It’s Saturday. I skipped the gym just now. I’m already up and can jump in clothes and rush to make boot camp just as they are starting, but, I don’t want to. I adore lazy Saturday and Sunday mornings. Coffee in hand, laptop open, a gorgeous view of reddish orange sunrise peering at me through the window. What more could I ask for? What more do I need? I spend my working days surrounded by people who love and apricate me, my evenings are relaxed and peaceful, and I get to spend a lazy Saturday morning watching the sun rise. My life is a gift.


I will be hosting my writing group today, Let’s Write, Ten Thousand Hours! My group is all about getting the work done. So, we sit together in a room at the library, I play music scores quietly in the background, and then we just work. We all work individually, together. We will be doing 2 hours today, but I think since my group is growing and I have several new members that are coming I will cut us off after about an hour and 15 minutes and leave the remainder of our time for sharing. We will see later during the session. I always ask my group what they like best and how I can best serve them. So, they will decide how long we will work. I’m hoping for an hour and a half. Sometimes they make me go for the entire two hours and I love them for it. I need the push sometimes.
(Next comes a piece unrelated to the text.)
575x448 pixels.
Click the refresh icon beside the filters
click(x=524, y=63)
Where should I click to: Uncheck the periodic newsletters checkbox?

My favorite group to host and the first group I ever hosted is my philosophy talk group. I really miss that group. Hosting it is fun and enlightening. My life is just not set up in a way for it to be convenient to host it. Hosting philosophy takes a lot of my focused energy and my time as I prepare ahead. I just don't have the proper time to dedicate to those endeavors right now. This is the season of serving myself selfishly. Of chasing my goals relentlessly. Of becoming the me I was born to be. The me, I wrote in stone my entire life. The very best version of me. So, since it doesn't directly align with my current short-term goals, I just don't have time for it... Sadly, because I miss it. Once I’m a writer full time, I’ll pursue it again. I’ll be the greatest philosophy host ever. Yes, ever.